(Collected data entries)
Segment Open

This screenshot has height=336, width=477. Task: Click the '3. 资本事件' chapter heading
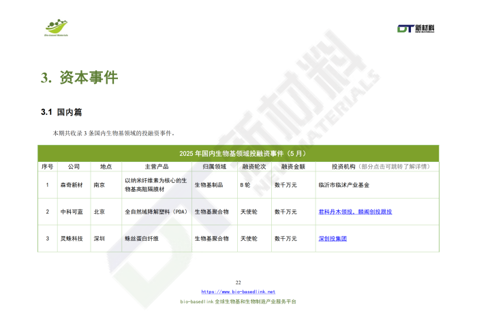point(79,78)
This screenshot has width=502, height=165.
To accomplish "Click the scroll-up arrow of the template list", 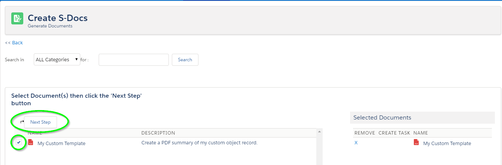I will (320, 132).
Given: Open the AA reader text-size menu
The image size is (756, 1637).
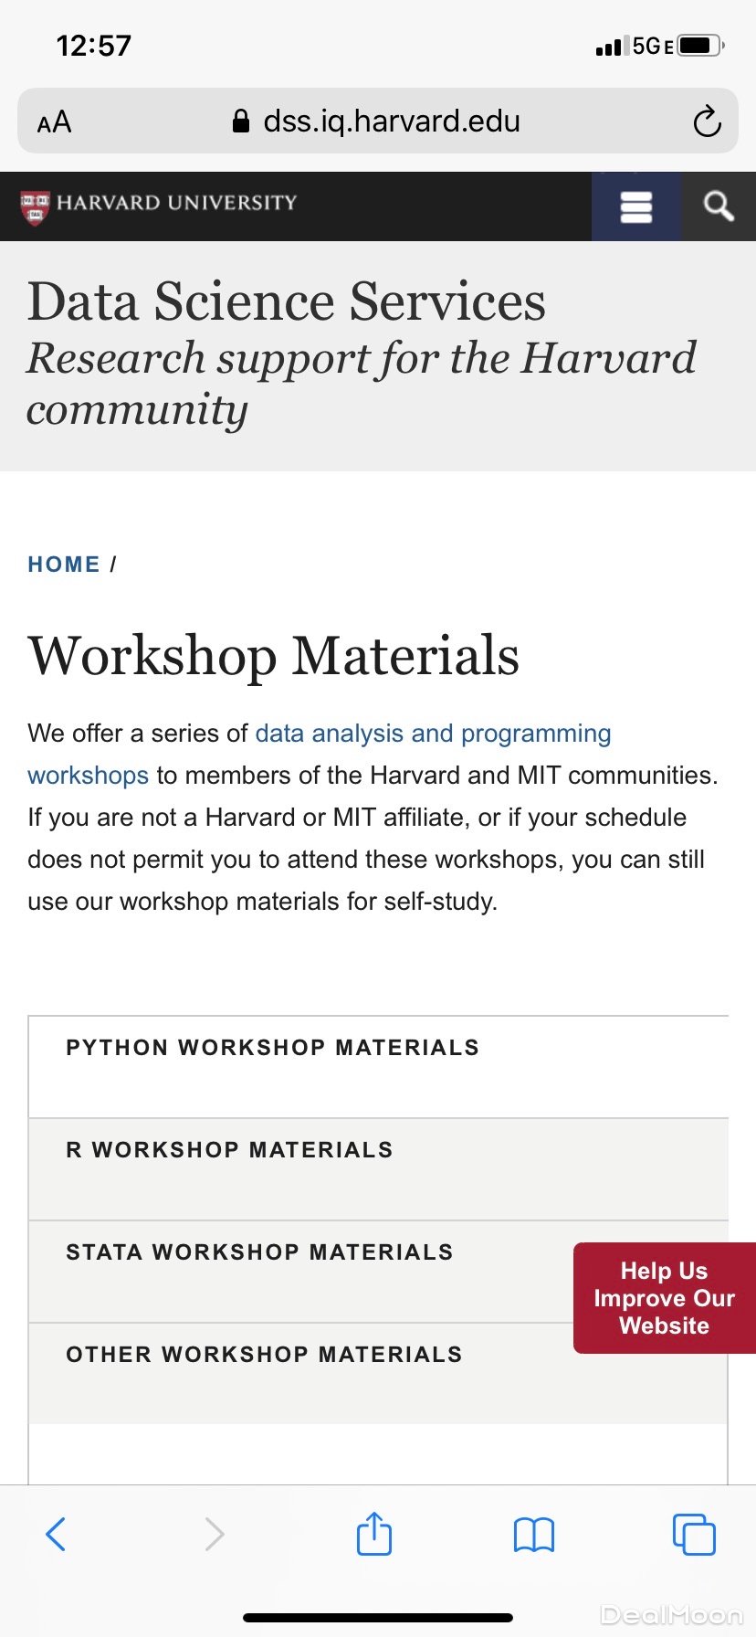Looking at the screenshot, I should pos(55,121).
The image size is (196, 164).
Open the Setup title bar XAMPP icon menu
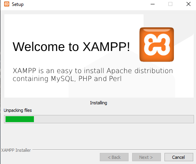coord(7,4)
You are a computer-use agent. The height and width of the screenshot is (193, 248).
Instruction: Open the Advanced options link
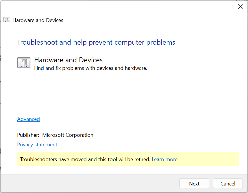point(28,119)
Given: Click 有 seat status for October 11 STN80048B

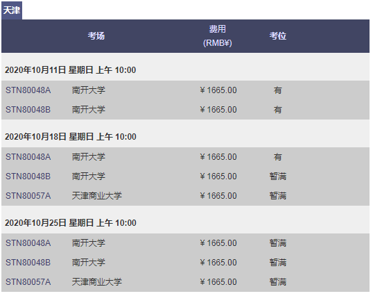Looking at the screenshot, I should pos(277,110).
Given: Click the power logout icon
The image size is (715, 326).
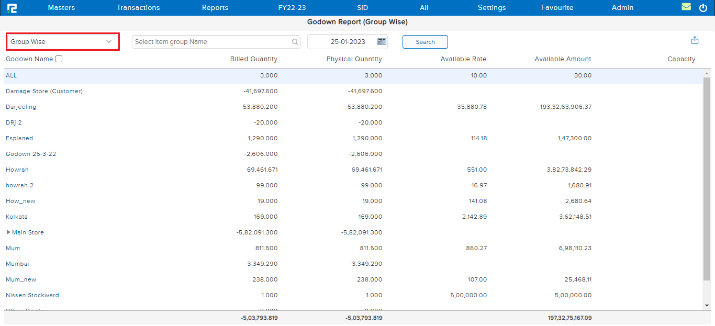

Segment Closed

> _The task_
From the line containing "The image size is (756, 1637)." to the last line of the records, inclusive, output the lines exactly as written and nothing else; leave out the pictures.

> _Solution_
The image size is (756, 1637).
Looking at the screenshot, I should pos(55,121).
The image size is (196, 164).
Open the Setup title bar XAMPP icon menu
coord(7,4)
You are a computer-use agent. The height and width of the screenshot is (193, 248).
Instruction: Open the Advanced options link
point(28,119)
Given: Click 有 seat status for October 11 STN80048B

Looking at the screenshot, I should pos(277,110).
Given: Click the power logout icon
The image size is (715, 326).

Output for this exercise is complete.